If it were not for Silas being trapped in the chamber, I have no doubt he would have already come, ripped out our eyes, and wrung our necks with our own optic nerves.  Suga is actually fairly gentle compared to the rest of our troupe, and prefers diplomatic resolution wherever possible.  Naturally, this makes him one of the only people I can actually stomach.  Not that I’m altruistic, mind you, but after what feels like a million years of violence, it’s nice to have alternatives every once in awhile.  Suga can fight hard, though, when the need arises.  He’s naturally protective, and at a point, even spawned a child in the early years.  Mallory killed both child and mother, so needless to say, those two do not get along well.

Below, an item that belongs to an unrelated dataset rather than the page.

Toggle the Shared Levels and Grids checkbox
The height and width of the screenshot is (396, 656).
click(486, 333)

Ninth.  Wallace.  He was technically the final installment in our roster of ten, but it wasn’t always like that.  For the longest time, he simply followed us.  He followed and followed.  For some reason, we could not shake him, and when we inevitably tried to kill him, we found we could not.  Apparently he’s cursed to be unable to take intentional harm.  Only accidental damage can hurt Wallace, which is harder to accomplish than you’d think.  Eventually, he blended in with us until the Red Father took a liking to the kid and made him a permanent member.

Wallace is a bit mentally absent, and not in your typical daydreamer’s sort of way.  He mutters a lot to himself, usually chanting about physical features of people he’s killed in the past.  Wallace also seems to possess some degree of precognition, making him that much more difficult to kill.  All of his names seem to stem from his aloofness or psychic admonition and not his inclination for being one of the most powerful men in history.  The Sloth, Drift, the Perfect Harmony, the Eye of Tempari, whatever.  Those people were fools.  Wallace was unbelievably dangerous, as I’ve witnessed first-hand.

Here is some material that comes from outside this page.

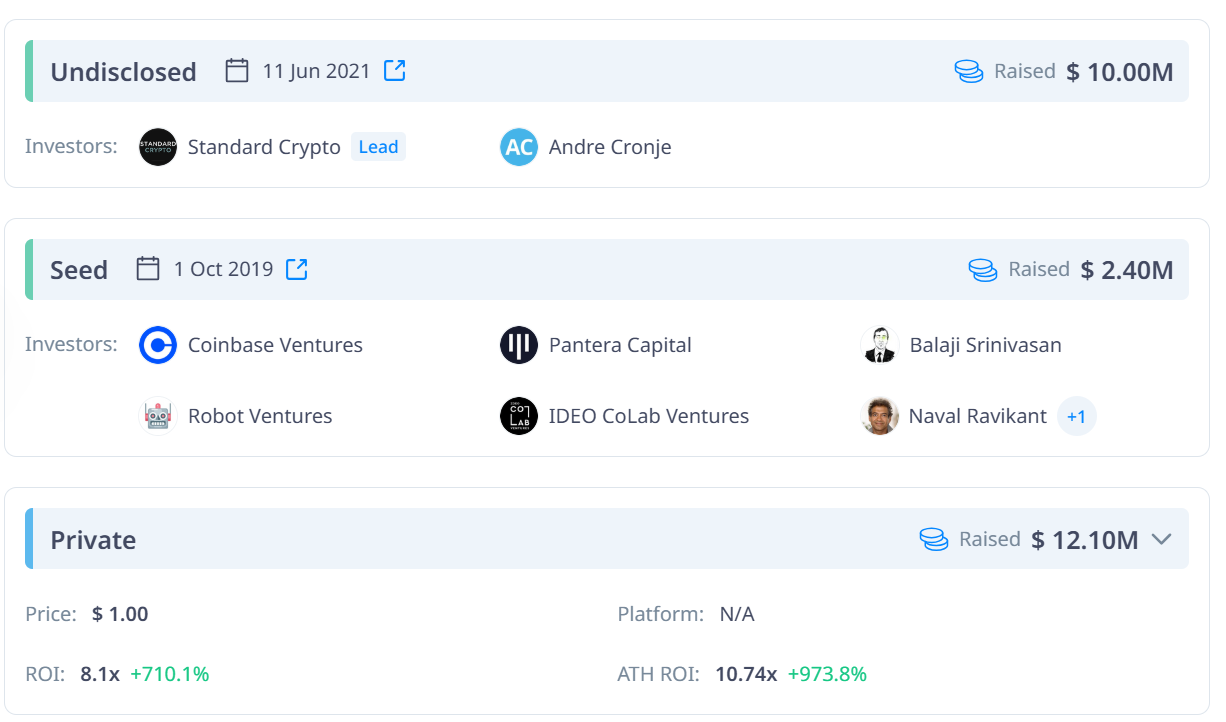
Task: Click the AC avatar for Andre Cronje
Action: 518,146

I mean, how many people could boast that they’d walked through literal Hell and came out the other side completely unfazed.  Nobody.  Not any of us.  Except Wallace.  Except freaking Wallace.  Damn, he actually made friends while we were there.  Like, what?

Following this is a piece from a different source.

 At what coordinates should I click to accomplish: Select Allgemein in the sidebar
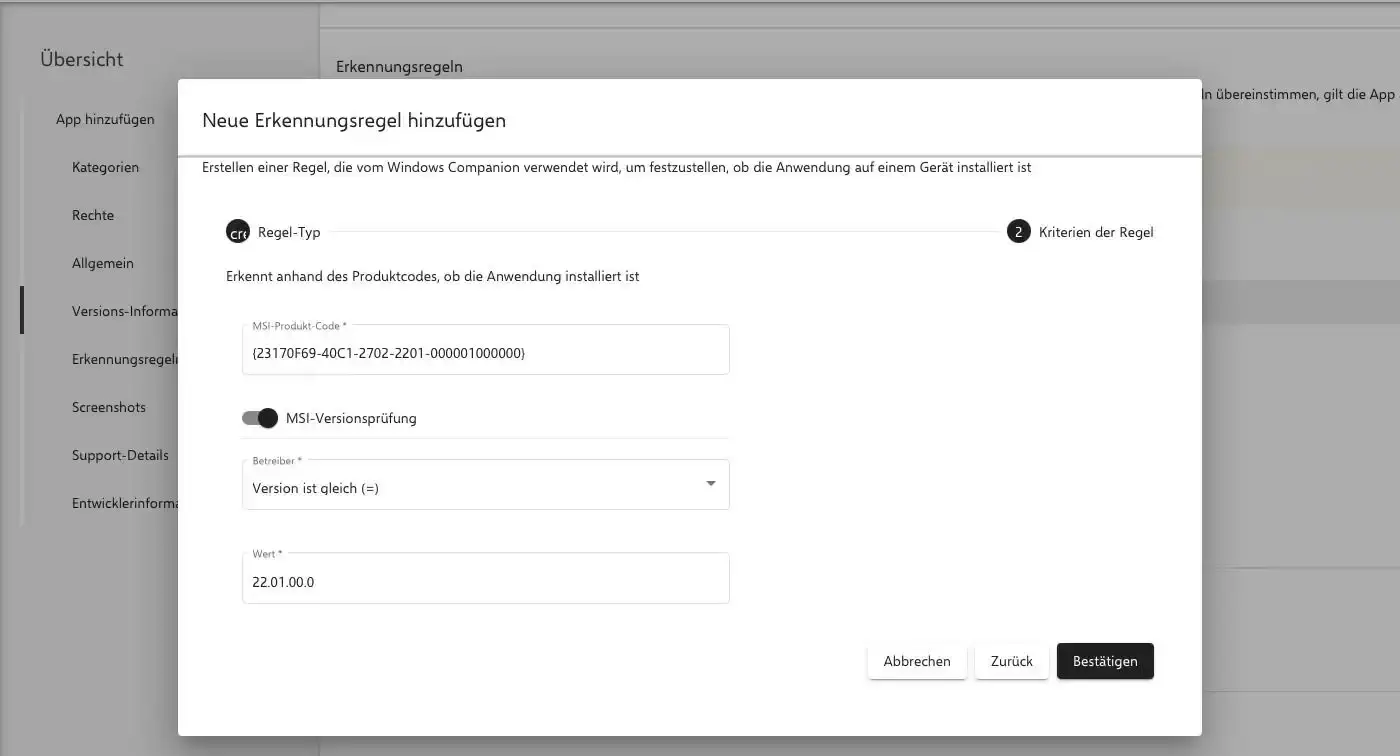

Then there’s the tenth member, Asher.  This man is a tempest if ever there was one.  Asher has many names, perhaps more than any other member of our troupe, but there is always one that roots up in every culture, in every religion, in every ghost story.  Perhaps you’ve heard the title, as it echoes with force throughout all histories.  “Yggdrassil.”  It is a name that was specifically given by the Red Father himself.  None of us know where Asher came from.  Asher does not know where he came from.  By birth and nature, he has two sides to his existential coin.  There’s the natural, already immensely powerful man on the surface, who wields a lethal brand of charisma with as much proficiency as his mastery over all material weapons.  Then, should this fail him, he is able to resurrect the “Broken Man,” a transformative ability which dyes his body black and red, fills his eyes with uncured white, and drowns him in strength.  I have never seen Asher lose while in this form, and it is my personal theory that, should he ever face the Immortal Champion with his transformation in full swing, it would likely cripple at least one dimensional plane under the weight of their struggle.

So, yes, we are all strong.  We have done many things and are commissioned to do many more before our time is done.  We are loved, hated, revered, feared, and all else in the spectrums between.  We have fun with it sometimes, but our work is not a joke, even if sometimes our victims are reduced to cackling fools as we cut them down.  What can I say?  It’s what people do.  Take away everything, steal all of their hope, and you can do nothing but chuckle at your own plight.

    We take a sick pride in this.  We love to leave ‘em laughing.